# [Task to complete]
Once the data has been read, return all of it precisely as written.

Records excerpted from a collection

—————

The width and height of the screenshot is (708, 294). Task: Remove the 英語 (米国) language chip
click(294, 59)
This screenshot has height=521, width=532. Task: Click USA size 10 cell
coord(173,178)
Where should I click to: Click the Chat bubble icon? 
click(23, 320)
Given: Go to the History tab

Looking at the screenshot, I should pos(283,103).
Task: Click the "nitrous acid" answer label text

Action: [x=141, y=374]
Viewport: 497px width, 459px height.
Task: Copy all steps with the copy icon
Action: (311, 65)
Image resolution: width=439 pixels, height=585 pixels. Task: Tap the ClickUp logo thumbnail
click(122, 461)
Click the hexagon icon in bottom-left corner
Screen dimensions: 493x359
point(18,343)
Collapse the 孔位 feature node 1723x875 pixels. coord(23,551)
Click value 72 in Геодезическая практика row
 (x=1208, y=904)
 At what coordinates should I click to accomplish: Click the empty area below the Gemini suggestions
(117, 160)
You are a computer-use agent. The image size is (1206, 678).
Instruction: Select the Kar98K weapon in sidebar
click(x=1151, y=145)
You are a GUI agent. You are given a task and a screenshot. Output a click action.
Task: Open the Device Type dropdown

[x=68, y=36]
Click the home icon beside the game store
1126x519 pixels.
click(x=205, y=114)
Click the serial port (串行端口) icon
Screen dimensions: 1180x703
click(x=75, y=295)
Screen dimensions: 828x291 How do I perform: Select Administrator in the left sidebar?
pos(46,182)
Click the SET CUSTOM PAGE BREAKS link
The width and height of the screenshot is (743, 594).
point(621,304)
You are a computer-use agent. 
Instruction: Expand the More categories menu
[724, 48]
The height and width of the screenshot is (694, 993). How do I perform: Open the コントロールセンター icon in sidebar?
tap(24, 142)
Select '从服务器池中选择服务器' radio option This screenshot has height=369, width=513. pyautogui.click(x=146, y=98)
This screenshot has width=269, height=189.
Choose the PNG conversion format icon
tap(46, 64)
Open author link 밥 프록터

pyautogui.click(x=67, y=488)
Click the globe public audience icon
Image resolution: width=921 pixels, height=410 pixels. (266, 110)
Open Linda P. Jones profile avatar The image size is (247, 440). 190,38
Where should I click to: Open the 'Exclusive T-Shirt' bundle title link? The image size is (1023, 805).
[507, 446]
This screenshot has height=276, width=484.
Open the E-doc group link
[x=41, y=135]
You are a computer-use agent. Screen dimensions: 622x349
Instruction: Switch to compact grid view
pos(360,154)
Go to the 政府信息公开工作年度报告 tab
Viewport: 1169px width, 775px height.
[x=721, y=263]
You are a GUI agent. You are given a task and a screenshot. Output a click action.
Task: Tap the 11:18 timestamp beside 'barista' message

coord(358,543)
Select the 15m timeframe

—————

# [Response]
The width and height of the screenshot is (708, 294). Task: Remove the 英語 (米国) language chip
click(294, 59)
This screenshot has height=521, width=532. Task: Click USA size 10 cell
coord(173,178)
Where should I click to: Click the Chat bubble icon? 
click(23, 320)
Given: Go to the History tab

Looking at the screenshot, I should pos(283,103).
Task: Click the "nitrous acid" answer label text

Action: [x=141, y=374]
Viewport: 497px width, 459px height.
Task: Copy all steps with the copy icon
Action: (311, 65)
Image resolution: width=439 pixels, height=585 pixels. Task: Tap the ClickUp logo thumbnail
click(122, 461)
Click the hexagon icon in bottom-left corner
Screen dimensions: 493x359
point(18,343)
Collapse the 孔位 feature node 1723x875 pixels. coord(23,551)
Click value 72 in Геодезическая практика row
 (x=1208, y=904)
 At what coordinates should I click to accomplish: Click the empty area below the Gemini suggestions
(117, 160)
You are a computer-use agent. The image size is (1206, 678).
Instruction: Select the Kar98K weapon in sidebar
click(x=1151, y=145)
You are a GUI agent. You are given a task and a screenshot. Output a click action.
Task: Open the Device Type dropdown

[x=68, y=36]
Click the home icon beside the game store
1126x519 pixels.
click(x=205, y=114)
Click the serial port (串行端口) icon
Screen dimensions: 1180x703
click(x=75, y=295)
Screen dimensions: 828x291 How do I perform: Select Administrator in the left sidebar?
pos(46,182)
Click the SET CUSTOM PAGE BREAKS link
The width and height of the screenshot is (743, 594).
point(621,304)
You are a computer-use agent. 
Instruction: Expand the More categories menu
[724, 48]
The height and width of the screenshot is (694, 993). How do I perform: Open the コントロールセンター icon in sidebar?
tap(24, 142)
Select '从服务器池中选择服务器' radio option This screenshot has height=369, width=513. pyautogui.click(x=146, y=98)
This screenshot has width=269, height=189.
Choose the PNG conversion format icon
tap(46, 64)
Open author link 밥 프록터

pyautogui.click(x=67, y=488)
Click the globe public audience icon
Image resolution: width=921 pixels, height=410 pixels. (266, 110)
Open Linda P. Jones profile avatar The image size is (247, 440). 190,38
Where should I click to: Open the 'Exclusive T-Shirt' bundle title link? The image size is (1023, 805).
[507, 446]
This screenshot has height=276, width=484.
Open the E-doc group link
[x=41, y=135]
You are a computer-use agent. Screen dimensions: 622x349
Instruction: Switch to compact grid view
pos(360,154)
Go to the 政府信息公开工作年度报告 tab
Viewport: 1169px width, 775px height.
[x=721, y=263]
You are a GUI agent. You are given a task and a screenshot. Output a click action.
Task: Tap the 11:18 timestamp beside 'barista' message

coord(358,543)
Select the 15m timeframe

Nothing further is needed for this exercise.